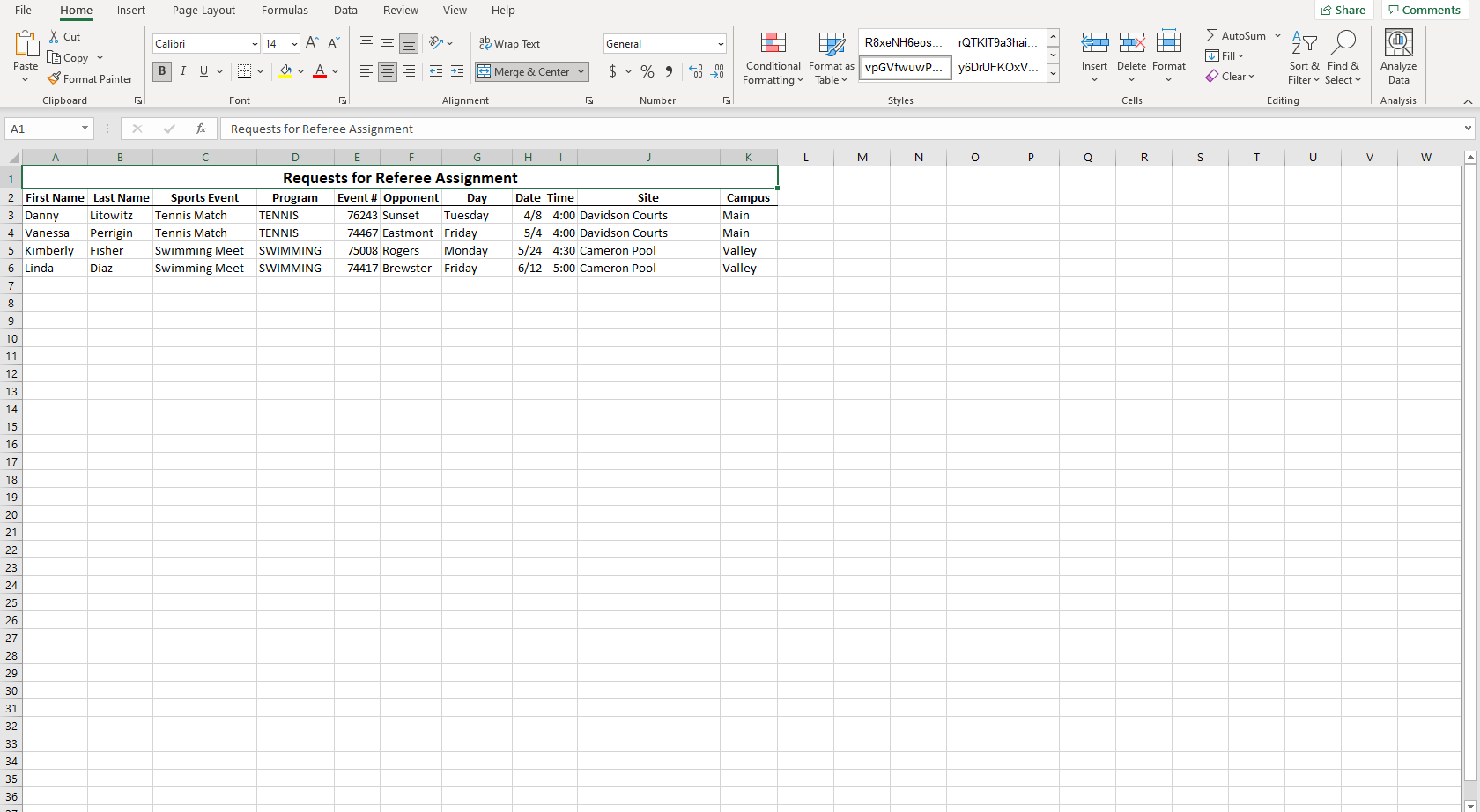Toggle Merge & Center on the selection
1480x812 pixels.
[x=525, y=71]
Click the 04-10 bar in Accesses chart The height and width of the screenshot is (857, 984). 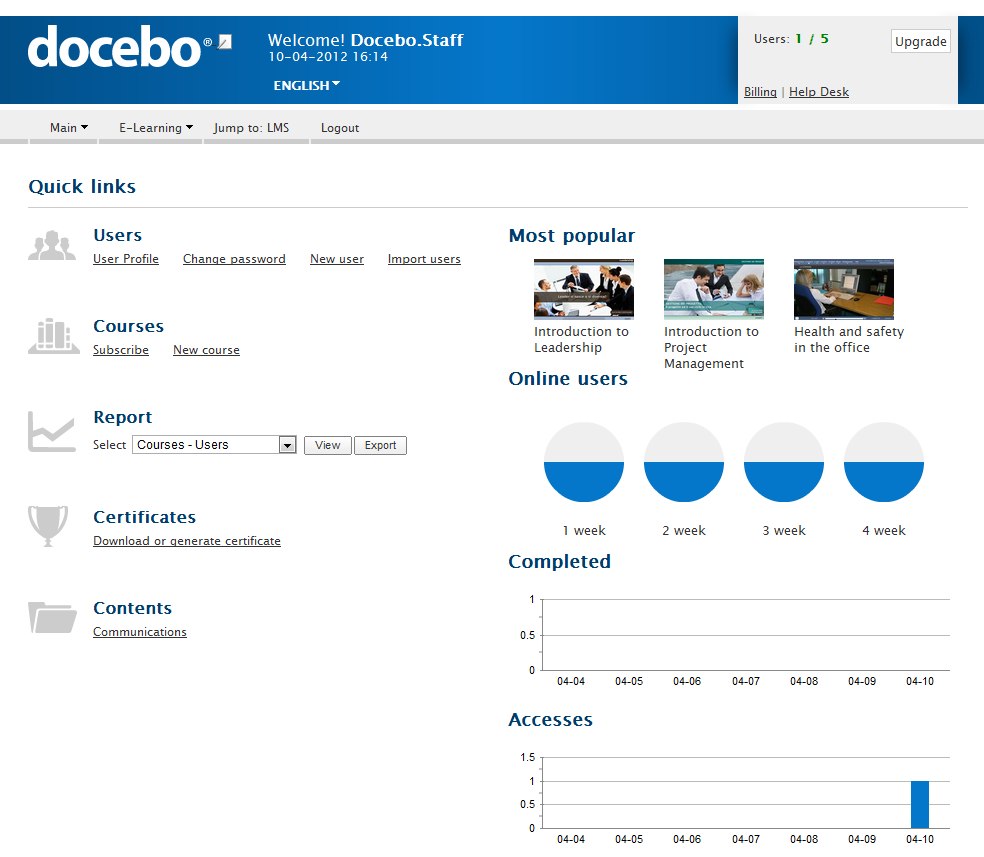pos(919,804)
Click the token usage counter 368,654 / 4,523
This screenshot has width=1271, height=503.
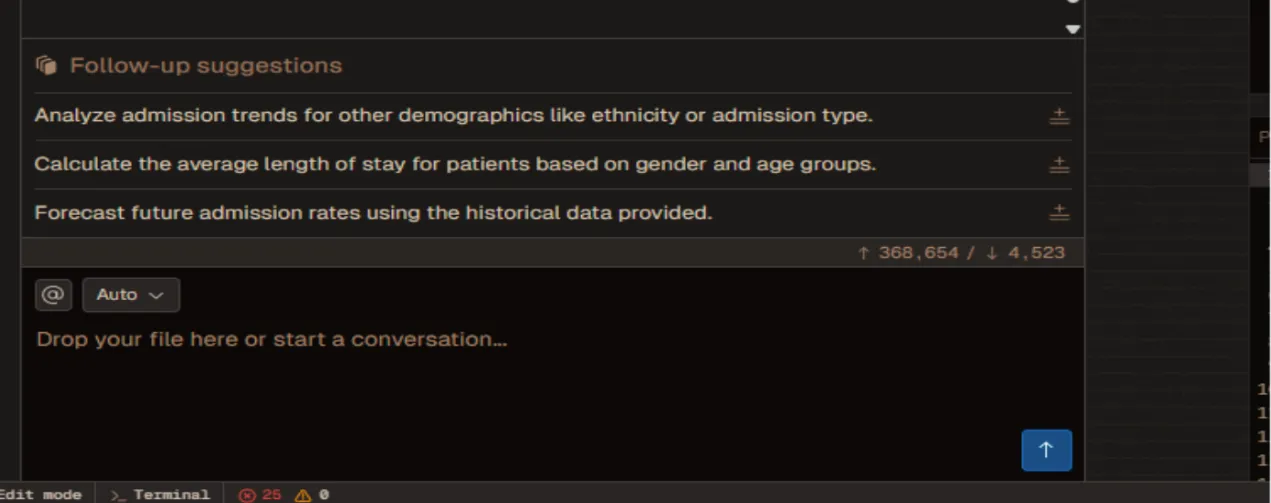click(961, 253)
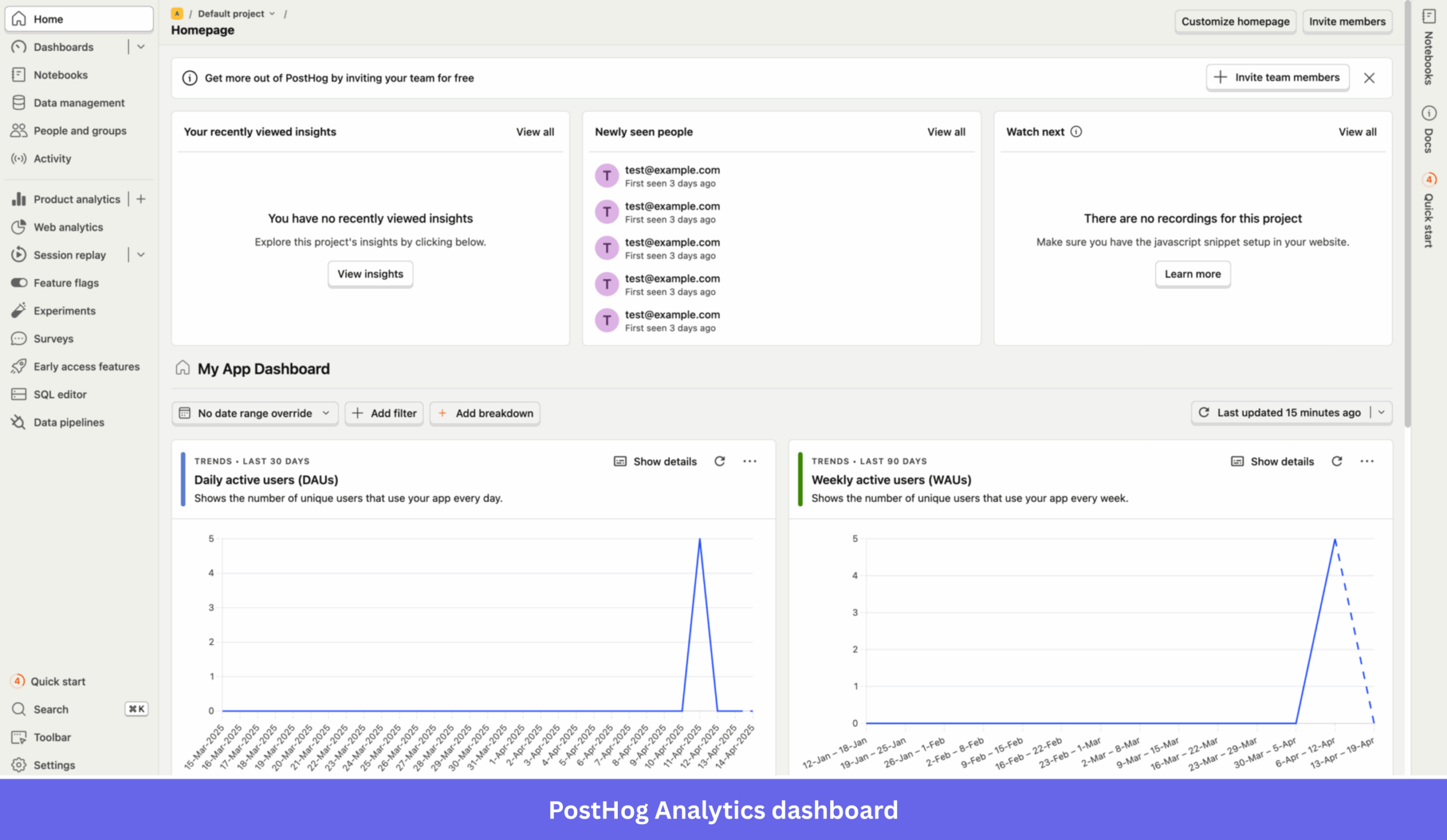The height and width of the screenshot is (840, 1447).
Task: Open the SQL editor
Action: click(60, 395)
═══
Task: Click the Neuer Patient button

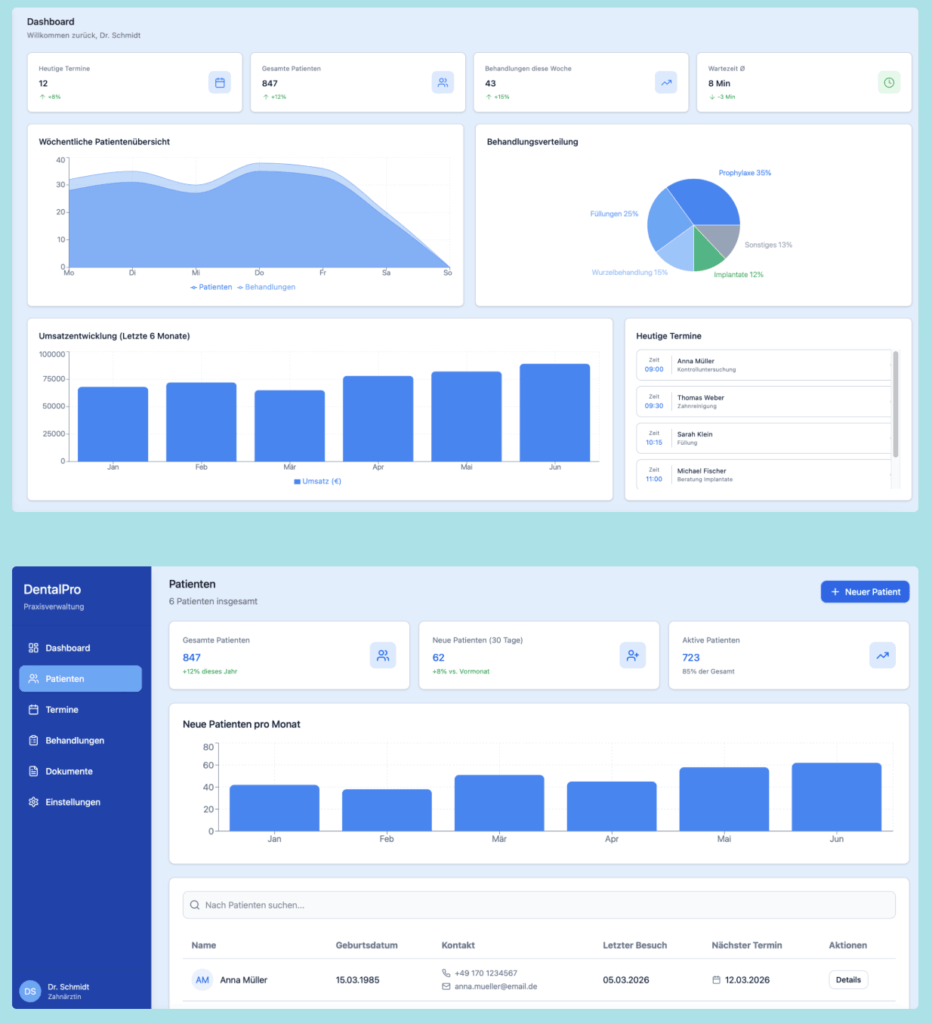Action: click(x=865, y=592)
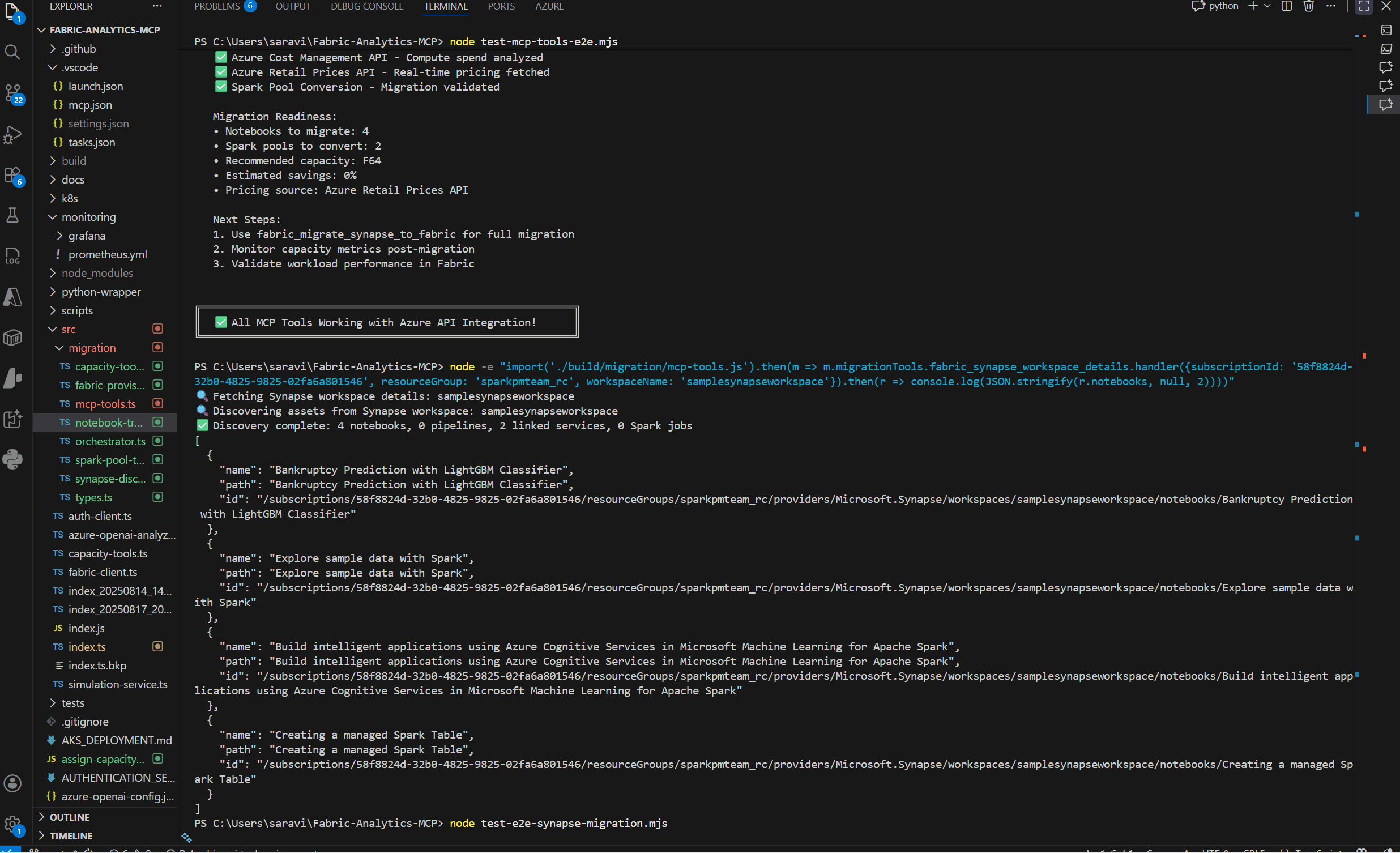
═══
* DIRECTIONS FOR THIS TASK: Format the stretch of items from the line containing "Click the token usage counter 368,654 / 4,523" through the line containing "Action: click(60, 395)" as a JSON list of strings, one per line, omitting blank lines and leaving out the pictures.

* SOLUTION TO THIS PROBLEM:
[
  "Click the token usage counter 368,654 / 4,523",
  "This screenshot has width=1271, height=503.",
  "click(961, 253)",
  "The height and width of the screenshot is (840, 1447).",
  "Task: Open the SQL editor",
  "Action: click(60, 395)"
]